* _Document section_:
%%

Some years back in doing some reading on averted vision and following a few links on the web I became aware of the veins we all have on the back of our eyes naturally lead to 'sweet spots' that may vary in each individual to some extent. For averted of course the rods are great for low level light and are the most dense away from the central vision as we know.

So to better understand where my averted vision sweet spots were I found that in the eyepiece go to some starfield that is not very populated (not in the milky way for example) and find an area that has a star or two that are at the very limits of your perception in averted vision.

Now move your eyes relative to that tiny dot and you will fine that the star disappears and re-appears. Try to note the fraction of the field of view and if you are for example looking 'up and to the right 1/6 fov' for example for the very best and widest sweet spot. (I am a right-eyed observer).

You will find sweet spots in different places. It is well worth the time and from time to time I refresh my memory as to where they are. I tend to favor about 3 of them (sometimes below object as well so try all over the place but of course away from the object just a bit)

Too far away and of course averted looses it's ability to form an image, too close and you loose it entirely (The star starts to image on your central eye which means the image is on higher and higher density of cones that are lousy for dim light)

%%

* _Brief 1_: In the entries, begin at the line that has "Where should I" and stop after the line that has "click(x=72, y=265)". Change "athlete profile" to "player profile" in those lines, keep everything else the same, and omit the pictures from your answer.
The text above and the entries that follow are unrelated material.

* _Record extracts_:

%%

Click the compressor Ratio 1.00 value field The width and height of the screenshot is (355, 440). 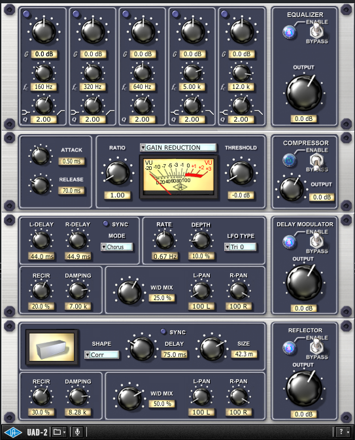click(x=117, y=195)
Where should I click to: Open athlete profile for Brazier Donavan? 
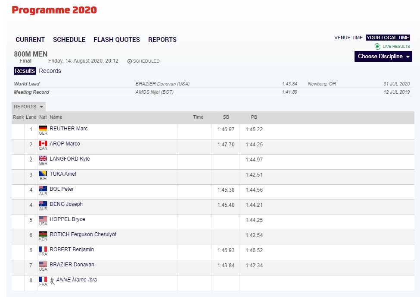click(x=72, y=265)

%%
%%

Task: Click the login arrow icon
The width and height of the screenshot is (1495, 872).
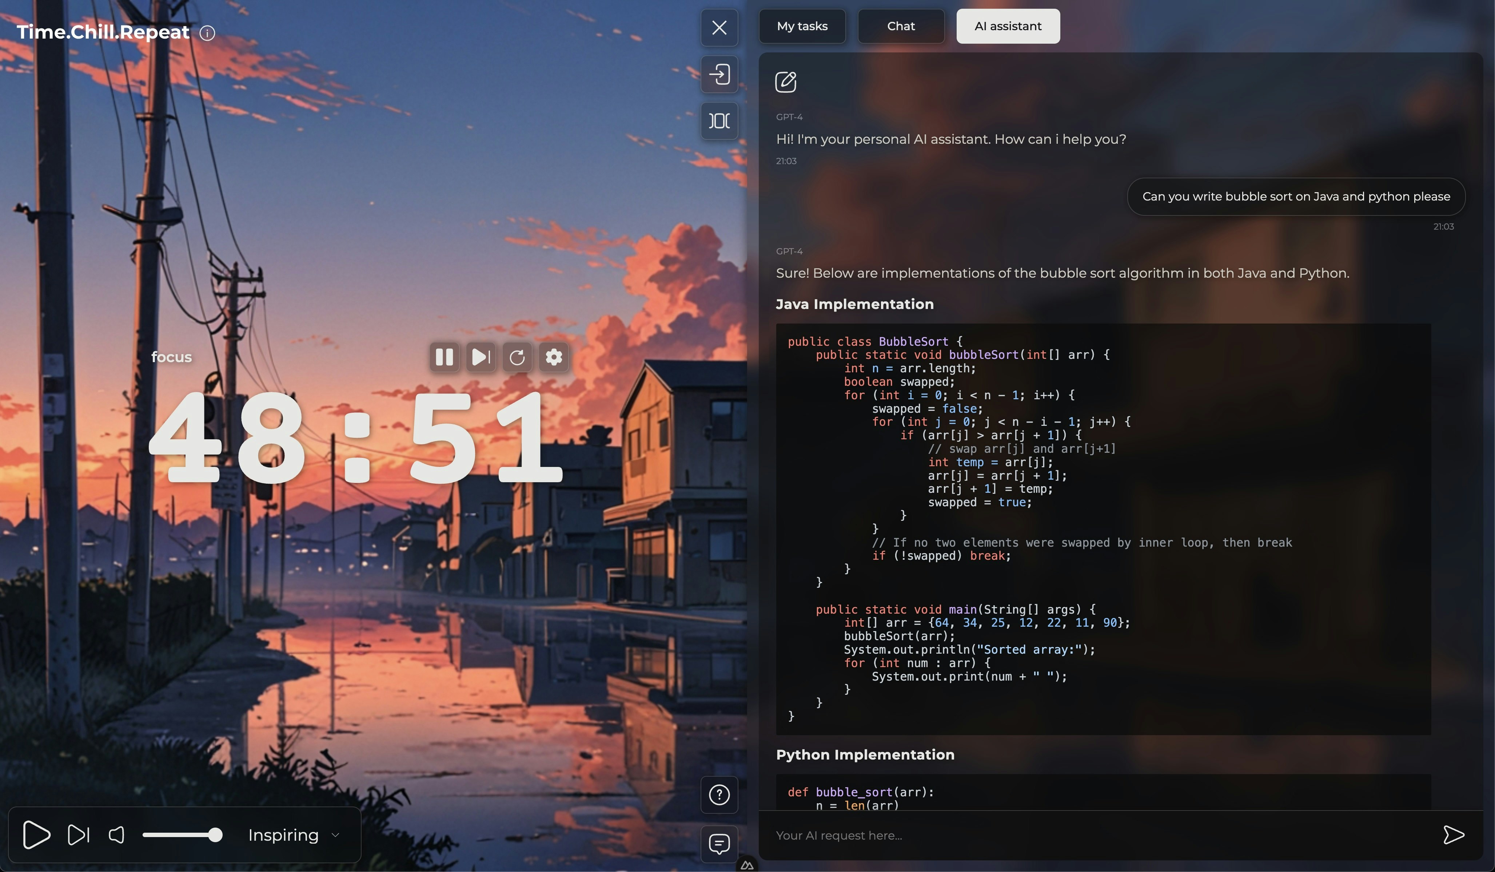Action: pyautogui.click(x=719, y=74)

%%
%%

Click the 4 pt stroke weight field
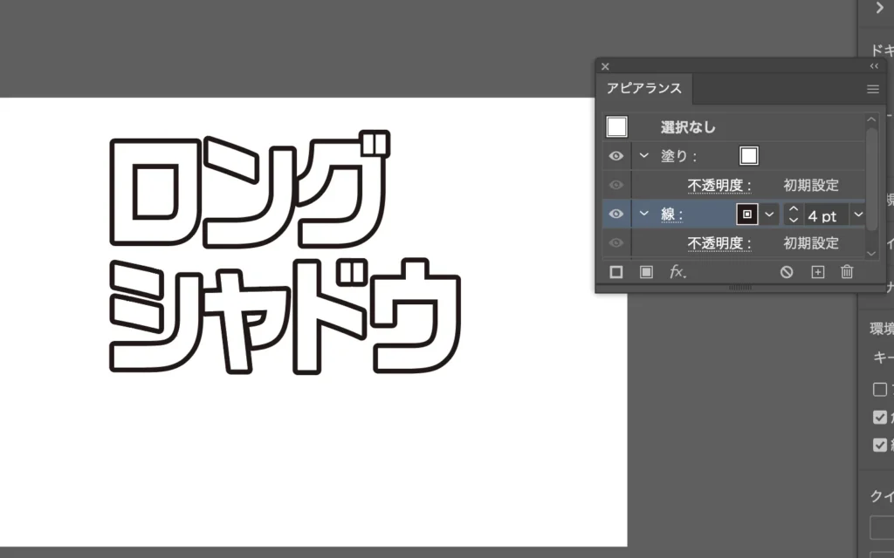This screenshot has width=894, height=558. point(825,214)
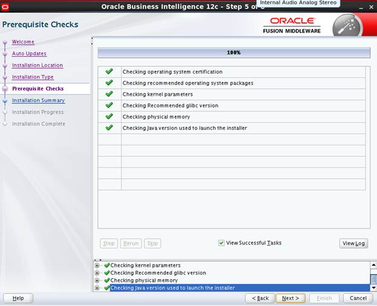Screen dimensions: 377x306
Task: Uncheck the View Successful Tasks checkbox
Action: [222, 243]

%%

* _Brief 2_:
Answer these questions about the averted vision post:
(a) What kind of starfield does the writer suggest going to in the eyepiece?
(b) About how many sweet spots does the writer tend to favor?
(c) With which eye does the writer observe?

* _Written solution 1_:
Where should I click to: Open player profile for Brazier Donavan? 
click(x=72, y=265)

* _Written solution 2_:
(a) One that is not very populated, such as one not in the Milky Way.
(b) About 3.
(c) The right eye.